Jで笛を吹く審判はエリート
「審判のレベルは上がっているのか?」
編集部からいただいたテーマはシンプルなものだった。これに関する回答に迷いはない。「Yes」である。「Jリーグ発足後の日本のサッカーにおいて唯一進歩していない部分」なんてことを主張するJクラブの監督もいるが(氏のことは尊敬しているものの)、同意しかねる。
育成年代から国際試合まで観ている立場から言わせてもらえば、日本全体で審判のクオリティーが向上しているのは間違いない。
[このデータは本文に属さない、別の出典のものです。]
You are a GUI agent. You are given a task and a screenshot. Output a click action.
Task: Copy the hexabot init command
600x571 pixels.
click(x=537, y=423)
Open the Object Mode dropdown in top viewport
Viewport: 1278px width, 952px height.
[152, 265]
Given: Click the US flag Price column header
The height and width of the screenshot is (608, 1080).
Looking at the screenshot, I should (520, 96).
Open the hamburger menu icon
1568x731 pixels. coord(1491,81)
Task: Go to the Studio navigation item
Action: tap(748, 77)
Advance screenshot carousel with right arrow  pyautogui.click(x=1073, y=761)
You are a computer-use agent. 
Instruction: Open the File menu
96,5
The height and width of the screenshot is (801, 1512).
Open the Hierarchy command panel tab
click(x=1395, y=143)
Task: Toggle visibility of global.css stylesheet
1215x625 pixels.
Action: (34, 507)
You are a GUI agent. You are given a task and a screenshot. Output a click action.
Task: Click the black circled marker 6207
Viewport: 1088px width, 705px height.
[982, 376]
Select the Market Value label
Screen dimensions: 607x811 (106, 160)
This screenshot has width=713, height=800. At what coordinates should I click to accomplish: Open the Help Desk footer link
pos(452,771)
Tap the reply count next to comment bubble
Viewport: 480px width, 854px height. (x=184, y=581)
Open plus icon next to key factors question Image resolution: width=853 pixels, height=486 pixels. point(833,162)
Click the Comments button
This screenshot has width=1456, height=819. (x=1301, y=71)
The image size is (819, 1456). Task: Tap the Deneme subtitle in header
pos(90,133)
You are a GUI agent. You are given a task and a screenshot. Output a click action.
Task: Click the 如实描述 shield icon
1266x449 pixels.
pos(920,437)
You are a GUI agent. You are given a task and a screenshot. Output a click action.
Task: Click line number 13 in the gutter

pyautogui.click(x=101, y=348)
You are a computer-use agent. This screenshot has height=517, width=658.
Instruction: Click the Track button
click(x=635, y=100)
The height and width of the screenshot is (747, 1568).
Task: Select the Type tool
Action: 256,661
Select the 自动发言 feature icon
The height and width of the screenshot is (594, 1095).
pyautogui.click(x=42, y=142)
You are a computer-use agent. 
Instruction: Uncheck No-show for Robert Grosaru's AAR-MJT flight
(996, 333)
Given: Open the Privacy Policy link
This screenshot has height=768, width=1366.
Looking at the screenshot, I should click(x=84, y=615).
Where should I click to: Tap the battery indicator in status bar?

「では、なんで誤審がなくならないんだ!?」という声もあるだろう。たいへん言いにくいことだが、サッカーのルールが現状のままである限り、誤審は永遠になくならないだろう。人間の目には限界があり、体力にも精神力にも限界がある。
毎週行われるJリーグにおいても、それが勝敗に直結するかはともかく、必ずミスは起きる。そして、これをブンデスリーガに置き換えても、プレミアリーグに置き換えても同じことが言える。
育成年代や、あるいは下のカテゴリーのリーグを観ていると、審判のレベルの低さに驚かされることが少なくないが、それは逆に言えば、Jリーグで笛を吹いている人たちが「選ばれた男たち」であることの裏返しでもある。
ただ、その彼らにしても1試合に数回はミスが出る。決して機械ではないので、調子の良し悪しもあるだろう。彼らの笛なり旗なりが、試合を左右してしまうことは往々にしてある。